One can be excited to see a friend but still be happy to chill on the couch with a movie or chats and cups of tea. I love my friends who are easy company like this.

 

As for this guy, he said he "literally wanted to chill". He was specifically pointing out that he wasn't using 'Netflix and chill' in a sexual meaning.

However, I am not saying that you should have gone to his house if you didn't want to.

Posted
OK, I'm probably going to get shot in the face for bringing this up, but...

 

For the last decade or so, we've had a very strong message being communicated from women; "We are strong, independent and equal to men in every way. We don't demand special treatment! We're just like you!"

 

So.. men went "Sure, OK. Just like us. How about we just meet in the middle as people then?"

 

Only to find comments like;

 

"If you want a guy that's serious about dating, he will ask you out and make the plans like a proper man."

 

So which is it? Do women want equality? Or do they want special treatment?

 

I'm not saying women don't deserve to be treated well and respected. But I am a little taken aback at women expecting men to jump through hoops for the "honor" of spending time with them. If a guy wants to spend time with another guy, he calls the dude up and they hang out. Have a beer. Low stress.

 

I don't even mind so much. Just admit that women *demand* special treatment, extra effort etc and let men work to meet that expectation. Don't send the mixed messages saying "We want to be equal, but only in the ways we choose to be".

 

I totally agree with you. As a crusty old feminist, the double standard some women display is just unfathomable.

  • Like 2
Posted

I'd say you texted/talked to him for too long before meeting. Guys often think that texting before even meeting IS doing the footwork for getting sex and/ or a relationship. Next time, shut it down and meet and take things to the real to find out if you like him.

  • Like 3
Posted

Here's my response to a guy who asked me to his place for a second date.

 

Firstly, he framed it like it was such an honor for him to be calling me, how his very important Saturday night plans had changed, and wasn't I so special for him to be asking me over to his place.

 

I said, "oh, gee, I'm not ready to see where you've buried the bodies just yet".

 

Silence. And then some stammering, and the genius responds, "oh, like you want to go on a real date?"

 

"um, YES".

 

"oh, gee, hmm let me get back to you".

 

:laugh:

 

NEXT!

  • Like 2
Posted
Okay so this guy and I met online.

I told him I'm looking only for friends first.
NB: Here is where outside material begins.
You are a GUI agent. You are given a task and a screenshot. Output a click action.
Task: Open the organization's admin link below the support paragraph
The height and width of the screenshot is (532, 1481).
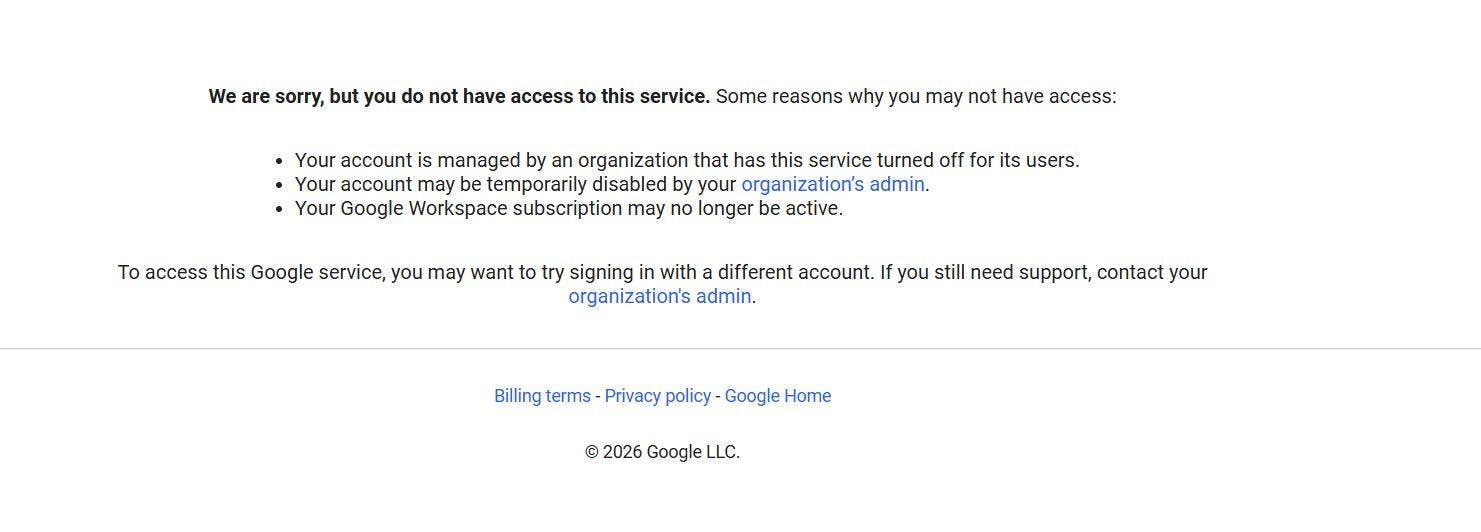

We've been talking everyday for the past few weeks.

He was really nerdy/goofy like me and always sent me snaps.

Playful non sexual ones.

He wanted to see me so I said invite me to do something.

We can definitely meet.

So we picked a day and he asked what should we do.

I said oh lets do something new and has nice scenery?

He said yeah sounds good.. we talked some more and then he said " yeah I wouldn't mind after the scenic view to netflix and literally chill."

I texted him back" NOPE! I don't netflix and chill"

He says " I didn't mean hooking up hence why I said "literally"

I replied saying" Yeah, I don't chill. Wether its friends or for a date. If you have anything that's not lazy then let me know. Other than that I'm out and I said nice talking to you."

He says: Well thats opinionated saying that netflix and chilling is lazy. If you give me an ultimatum then we dont need to hangout I guess.

I never replied after that.

 

You were a little too harsh. Just a little. I'm going to assume your recollection of events/communication is accurate, so...

 

1. You asked HIM to ask YOU on a date...

2. He says that after the scenic view he wouldn't mind "literally" chilling

3. Oh, 1 & 2 are before you've even met, so planning first date

4. He says that it is 'opinioned' to say that netflix and chilling is lazy.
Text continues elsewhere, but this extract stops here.